I apply this learning model to elevate my board effectiveness on an ongoing basis. For example, when I began serving on corporate boards in the cannabis industry, I soaked up as much knowledge as possible by subscribing to newsletters and attending events and conferences. Then I honed my expertise at industry roundtables and sought feedback from my colleagues. For example, I participated in a virtual event for the cannabis industry hosted by MNP LLP on “ESG: A Journey to Strategic Advantage.” Here is a link to the whitepaper.
Recently, I completed the Competent Boards ESG Designation Program, and I now have my GCD.D. I took this ESG program to further my knowledge as a serving corporate director so that I could become more informed on Environmental, Social and Governance (ESG) matters. As Helle Bank Jorgensen, CEO of Competent Boards wrote in her book Stewards of the Future:
“Climate Change and other environmental, social, and governance (ESG) issues have become some of the biggest challenges faced by 21st-century board directors. Today’s boards must contend with a wide range of stakeholders who can affect a company’s fortunes—investors, customers, suppliers, employees, politicians, and activists, among others…For board members everywhere with the competence, confidence, and courage to be Stewards of the Future.”
- Sponsoring Others
Once you have a seat at the boardroom table, you can work to enhance and amplify other women’s power. For example, you can highlight other women’s work and ideas even when they aren’t in the room. The Harvard Business Review article A Lack of Sponsorship Is Keeping Women from Advancing into Leadership defines sponsorship:
“A sponsor is a person who has power and will use it for you. An executive-level sponsor can make or break a high-potential woman’s career, particularly when getting important roles that are stepping-stones to the top.”
Sponsoring others, especially those who are women or Black, Indigenous or People of Colour (BIPOC), has the power to affect meaningful change at the board level and beyond.
In my recent blog, The Power of Sponsorship, I detailed how I benefited from sponsorship throughout my career. I am grateful for all my wonderful sponsors who have believed in me, helped me make great connections and provided me with guidance. My sponsors have been women and men whose trust I gained working alongside them on boards, consulting, as a Chief Financial Officer and in my community.
When searching for a sponsor, remember that it is a two-way relationship based on mutual respect and trust. You both need to be invested. Your sponsor is putting their name on the line by championing you, so you need to follow through on their advice and work hard to keep your sponsor’s good reputation intact.
Sponsoring is about giving back by paying it forward to others. Don’t be afraid to ask for a sponsor or take action as a sponsor for someone else.

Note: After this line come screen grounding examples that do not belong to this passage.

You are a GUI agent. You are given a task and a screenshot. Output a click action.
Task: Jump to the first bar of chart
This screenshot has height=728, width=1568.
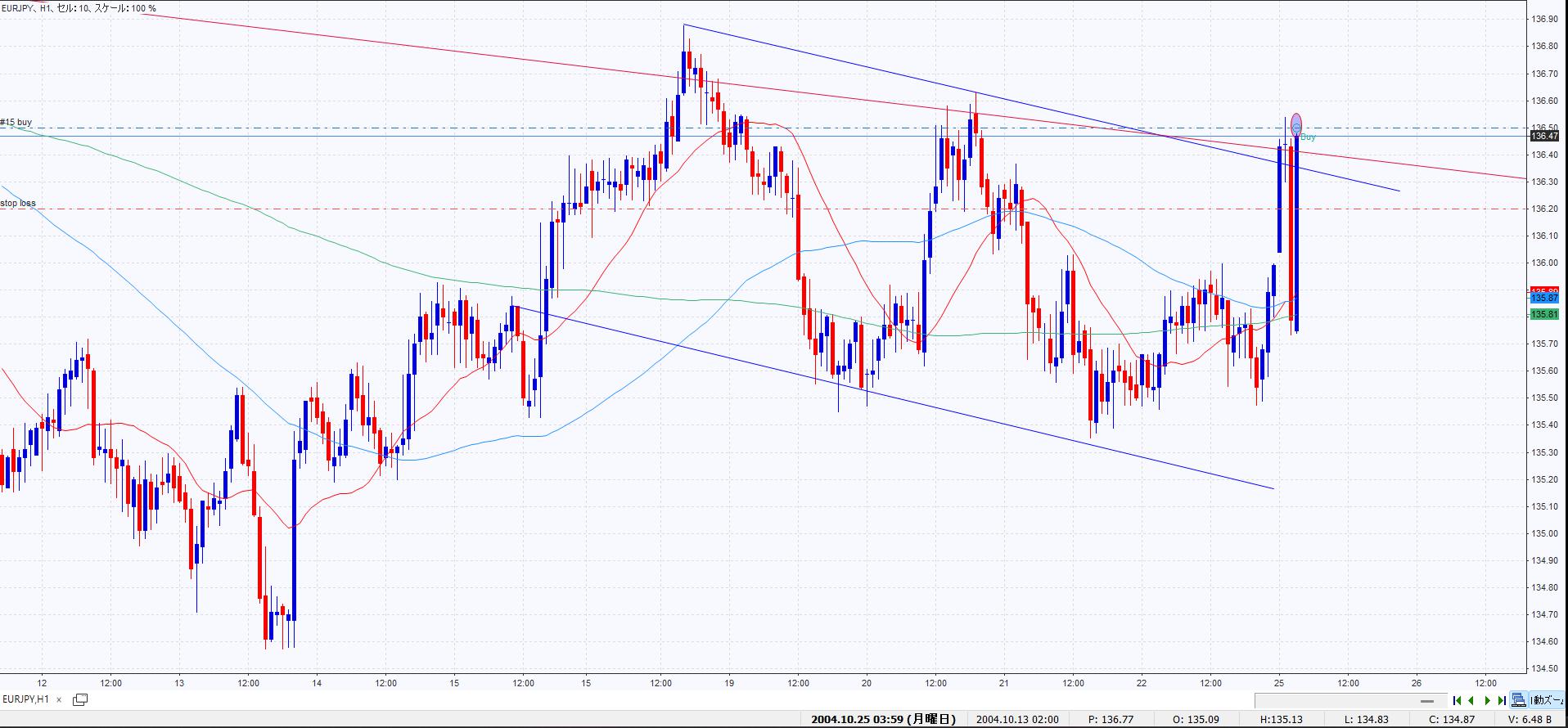(1457, 700)
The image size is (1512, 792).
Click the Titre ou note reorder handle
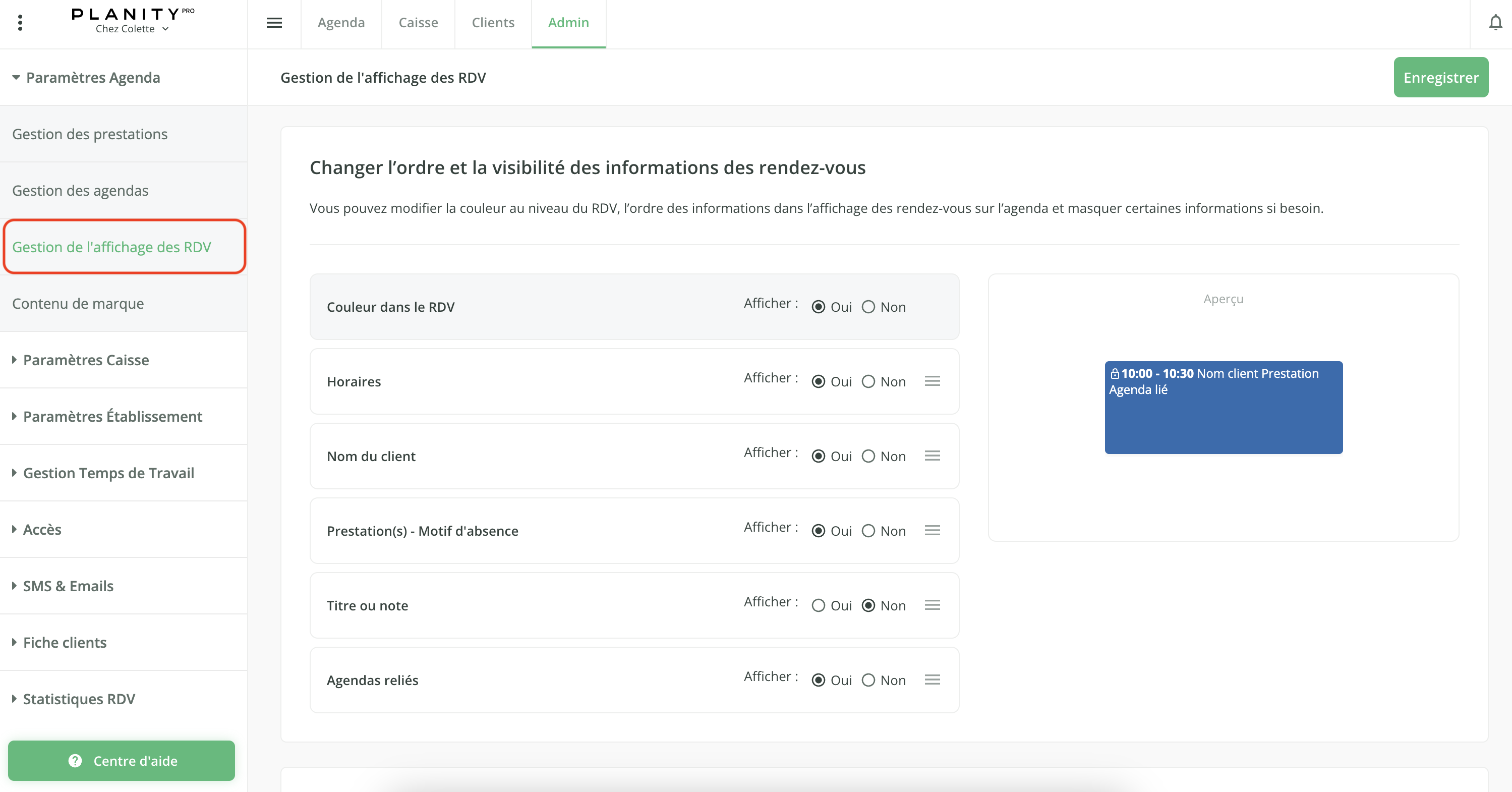(932, 605)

I was recently sponsored onto a new board by someone I worked closely with on another board. They talked about me when I was not there. It is powerful to have sponsors championing you!
If you ever find yourself in a position where you turn down a board seat, this is the perfect time to practice sponsorship. There are many reasons to turn down a board appointment. You might be overcommitted, it might not be the type of company that interests you, or you may feel it is not the right culture fit. When you decline the board opportunity, don’t forget to recommend three other qualified women board candidates. In my 2019 blog Exploring New Board Opportunities, Being Gracious in Saying ‘No,’ I explain why this approach is a gracious way to decline a board role. It is also a tremendous act of sponsorship for the individuals you recommend.
“Surround yourself with women who would mention your name in a room full of opportunities.” – Unknown.
Finding your voice in the boardroom can be difficult. However, by embracing the four Ps: purpose, passion, presence and power, you will be able to lead with courage and serve with confidence on corporate boards.